-- Start Text to read --

The Old Gringo
- First edition (FCE)
- Author: Carlos Fuentes
- Original title: Gringo viejo
- Translator: Margaret Sayers Peden
- Language: Spanish
- Publisher: Fondo de Cultura Económica
- Publication date: 1985
- Publication place: Mexico City
- Published in English: 1986

= The Old Gringo =

1985 novel by Carlos Fuentes

The Old Gringo (original Spanish title: Gringo viejo) is a novel by Carlos Fuentes, first published in 1985. Its English language translation of the following year, by Margaret Sayers Peden, was the first novel by a Mexican author to be a U.S. bestseller and was one of three nominees for the Ritz Paris Hemingway Award as best novel of 1985. An unsuccessful adaptation to film followed in 1989. Later criticism has found in the novel a wary consideration of the irreconcilability of United States and Mexican mindsets.

==Plot==
The novel is framed as the reminiscence of a female character (identified as Harriet Winslow through its course) "now she sits alone and remembers".

An embittered American writer and former journalist, not named until the final chapter as Ambrose Bierce, decides to leave his old life behind and seek death in the midst of the Mexican Revolution. A widower whose two sons are dead and whose daughter refuses to speak to him, he seeks out part of the Army of the North under Pancho Villa. The particular group he encounters in Chihuahua, led by 'General' Tomás Arroyo, has just liberated the massive hacienda of the Miranda family. Arroyo is mestizo, the product of the rape of his mother by his Miranda father, and is persuaded by the old gringo to let him join the revolutionary force.

-- End Text to read --

§ Written exercise 1
Decide whether each statement agrees with the text on The Old Gringo. Answer yes or no for each, and quote the words of the text that decide it.
(a) The English translation of the novel was published in 1986.
(b) The old gringo is named as Ambrose Bierce in the first chapter.
(c) The 1989 film adaptation of the novel was a success.

-- Start Extracted data --

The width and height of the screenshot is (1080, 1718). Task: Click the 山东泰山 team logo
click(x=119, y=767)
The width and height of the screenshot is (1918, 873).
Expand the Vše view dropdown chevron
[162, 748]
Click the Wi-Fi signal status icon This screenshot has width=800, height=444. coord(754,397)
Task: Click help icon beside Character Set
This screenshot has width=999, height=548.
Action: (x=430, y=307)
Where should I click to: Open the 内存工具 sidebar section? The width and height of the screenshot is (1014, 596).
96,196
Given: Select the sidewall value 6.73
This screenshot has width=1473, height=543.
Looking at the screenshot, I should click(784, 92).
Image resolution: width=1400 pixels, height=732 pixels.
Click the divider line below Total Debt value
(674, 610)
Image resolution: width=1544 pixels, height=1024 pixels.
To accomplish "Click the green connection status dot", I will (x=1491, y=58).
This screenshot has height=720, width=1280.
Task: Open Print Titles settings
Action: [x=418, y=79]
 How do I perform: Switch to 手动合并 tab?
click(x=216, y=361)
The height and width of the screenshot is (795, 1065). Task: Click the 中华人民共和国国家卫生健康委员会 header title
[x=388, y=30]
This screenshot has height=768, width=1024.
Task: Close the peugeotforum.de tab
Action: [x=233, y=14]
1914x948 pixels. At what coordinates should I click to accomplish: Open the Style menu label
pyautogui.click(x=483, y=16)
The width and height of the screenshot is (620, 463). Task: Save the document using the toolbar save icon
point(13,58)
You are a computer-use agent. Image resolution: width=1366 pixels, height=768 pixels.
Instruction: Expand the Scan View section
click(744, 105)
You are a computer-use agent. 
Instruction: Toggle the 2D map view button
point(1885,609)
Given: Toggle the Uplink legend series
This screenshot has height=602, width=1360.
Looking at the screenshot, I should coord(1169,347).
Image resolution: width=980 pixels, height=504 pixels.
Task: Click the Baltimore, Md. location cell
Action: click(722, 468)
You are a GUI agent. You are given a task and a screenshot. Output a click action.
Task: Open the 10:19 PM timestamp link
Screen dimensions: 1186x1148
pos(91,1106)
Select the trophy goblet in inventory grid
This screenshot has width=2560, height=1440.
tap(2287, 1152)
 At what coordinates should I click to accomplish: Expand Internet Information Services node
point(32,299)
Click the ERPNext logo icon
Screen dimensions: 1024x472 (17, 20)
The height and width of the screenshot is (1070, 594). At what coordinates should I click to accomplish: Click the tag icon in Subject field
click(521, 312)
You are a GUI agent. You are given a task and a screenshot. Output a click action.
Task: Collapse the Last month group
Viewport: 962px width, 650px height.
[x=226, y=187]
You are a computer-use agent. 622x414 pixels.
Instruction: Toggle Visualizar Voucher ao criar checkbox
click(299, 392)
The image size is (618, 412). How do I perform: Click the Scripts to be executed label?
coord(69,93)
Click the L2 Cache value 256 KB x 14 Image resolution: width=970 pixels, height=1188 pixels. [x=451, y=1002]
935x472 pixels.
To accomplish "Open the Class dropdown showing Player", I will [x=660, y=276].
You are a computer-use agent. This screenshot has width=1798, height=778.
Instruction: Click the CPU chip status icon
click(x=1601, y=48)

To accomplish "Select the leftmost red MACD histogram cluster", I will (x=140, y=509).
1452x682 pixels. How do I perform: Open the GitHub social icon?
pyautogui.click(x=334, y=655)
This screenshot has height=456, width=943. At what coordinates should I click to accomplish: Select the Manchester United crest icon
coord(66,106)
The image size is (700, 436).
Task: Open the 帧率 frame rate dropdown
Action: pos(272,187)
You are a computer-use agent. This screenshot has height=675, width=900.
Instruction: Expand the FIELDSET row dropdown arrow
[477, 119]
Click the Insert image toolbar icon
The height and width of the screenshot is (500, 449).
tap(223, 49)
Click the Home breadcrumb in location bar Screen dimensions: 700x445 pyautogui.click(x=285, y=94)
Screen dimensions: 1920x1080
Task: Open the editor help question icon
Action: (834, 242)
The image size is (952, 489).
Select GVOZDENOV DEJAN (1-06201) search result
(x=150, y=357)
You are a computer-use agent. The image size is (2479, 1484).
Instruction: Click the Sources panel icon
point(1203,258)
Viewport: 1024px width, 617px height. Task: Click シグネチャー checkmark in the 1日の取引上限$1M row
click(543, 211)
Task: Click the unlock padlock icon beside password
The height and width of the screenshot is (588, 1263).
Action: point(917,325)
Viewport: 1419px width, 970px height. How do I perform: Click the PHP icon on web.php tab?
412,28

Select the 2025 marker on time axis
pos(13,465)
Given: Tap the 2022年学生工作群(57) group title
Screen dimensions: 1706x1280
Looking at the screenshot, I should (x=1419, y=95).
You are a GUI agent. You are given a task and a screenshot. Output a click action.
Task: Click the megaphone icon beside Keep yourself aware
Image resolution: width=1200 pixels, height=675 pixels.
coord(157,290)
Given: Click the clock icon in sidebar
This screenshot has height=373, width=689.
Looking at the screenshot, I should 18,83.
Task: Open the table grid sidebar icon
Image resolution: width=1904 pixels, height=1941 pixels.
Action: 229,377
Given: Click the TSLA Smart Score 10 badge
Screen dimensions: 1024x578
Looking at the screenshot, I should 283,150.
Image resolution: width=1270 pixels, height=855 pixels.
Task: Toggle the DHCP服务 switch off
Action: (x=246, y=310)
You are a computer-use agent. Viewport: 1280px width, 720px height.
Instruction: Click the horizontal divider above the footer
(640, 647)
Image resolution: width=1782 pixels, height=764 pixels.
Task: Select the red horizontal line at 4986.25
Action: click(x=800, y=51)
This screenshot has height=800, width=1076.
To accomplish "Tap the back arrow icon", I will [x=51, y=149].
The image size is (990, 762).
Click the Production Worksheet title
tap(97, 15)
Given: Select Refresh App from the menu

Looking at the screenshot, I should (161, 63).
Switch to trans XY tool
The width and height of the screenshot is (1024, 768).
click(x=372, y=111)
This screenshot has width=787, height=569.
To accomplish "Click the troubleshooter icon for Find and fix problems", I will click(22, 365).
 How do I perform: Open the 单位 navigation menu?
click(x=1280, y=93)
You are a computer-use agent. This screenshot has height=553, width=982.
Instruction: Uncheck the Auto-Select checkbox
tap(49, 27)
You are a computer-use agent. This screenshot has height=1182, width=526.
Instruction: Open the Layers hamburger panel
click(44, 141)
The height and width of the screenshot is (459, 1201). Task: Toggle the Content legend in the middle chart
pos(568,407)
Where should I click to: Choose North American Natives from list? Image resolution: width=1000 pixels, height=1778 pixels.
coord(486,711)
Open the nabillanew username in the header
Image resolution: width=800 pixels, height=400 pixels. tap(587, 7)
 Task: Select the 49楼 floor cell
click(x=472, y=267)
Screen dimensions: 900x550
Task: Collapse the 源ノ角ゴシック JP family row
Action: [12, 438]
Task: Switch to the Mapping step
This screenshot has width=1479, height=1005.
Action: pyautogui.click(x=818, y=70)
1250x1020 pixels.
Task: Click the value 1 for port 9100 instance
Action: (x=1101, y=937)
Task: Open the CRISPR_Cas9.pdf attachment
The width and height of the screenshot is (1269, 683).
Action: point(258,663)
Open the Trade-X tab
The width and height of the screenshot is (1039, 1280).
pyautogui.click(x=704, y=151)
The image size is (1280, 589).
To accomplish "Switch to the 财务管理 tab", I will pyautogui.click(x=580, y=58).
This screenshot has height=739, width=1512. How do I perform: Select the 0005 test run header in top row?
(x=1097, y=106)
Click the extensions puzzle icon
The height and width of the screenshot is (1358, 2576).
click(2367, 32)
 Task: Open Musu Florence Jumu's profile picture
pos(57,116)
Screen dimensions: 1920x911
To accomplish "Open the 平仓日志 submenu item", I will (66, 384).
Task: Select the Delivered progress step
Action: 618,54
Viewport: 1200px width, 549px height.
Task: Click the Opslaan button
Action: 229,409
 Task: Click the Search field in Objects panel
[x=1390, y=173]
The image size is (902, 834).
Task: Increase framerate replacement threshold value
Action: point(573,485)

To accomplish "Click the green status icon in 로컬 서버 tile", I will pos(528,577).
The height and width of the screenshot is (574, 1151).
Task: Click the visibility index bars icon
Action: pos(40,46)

-- End Extracted data --

§ Written exercise 2
In the listing, take the lines between the one holding "Task: Click the unlock" and the one holding "Action: (x=246, y=310)", inclusive. Swap "icon" for "symbol" and give those lines again with nothing else altered.

§ Task response 1
(a) Yes: "Published in English: 1986"
(b) No: "not named until the final chapter as Ambrose Bierce"
(c) No: "An unsuccessful adaptation to film followed in 1989."

§ Task response 2
Task: Click the unlock padlock symbol beside password
The height and width of the screenshot is (588, 1263).
Action: point(917,325)
Viewport: 1419px width, 970px height. How do I perform: Click the PHP symbol on web.php tab?
412,28

Select the 2025 marker on time axis
pos(13,465)
Given: Tap the 2022年学生工作群(57) group title
Screen dimensions: 1706x1280
Looking at the screenshot, I should (x=1419, y=95).
You are a GUI agent. You are given a task and a screenshot. Output a click action.
Task: Click the megaphone symbol beside Keep yourself aware
Image resolution: width=1200 pixels, height=675 pixels.
coord(157,290)
Given: Click the clock symbol in sidebar
This screenshot has height=373, width=689.
Looking at the screenshot, I should 18,83.
Task: Open the table grid sidebar symbol
Image resolution: width=1904 pixels, height=1941 pixels.
Action: 229,377
Given: Click the TSLA Smart Score 10 badge
Screen dimensions: 1024x578
Looking at the screenshot, I should 283,150.
Image resolution: width=1270 pixels, height=855 pixels.
Task: Toggle the DHCP服务 switch off
Action: (x=246, y=310)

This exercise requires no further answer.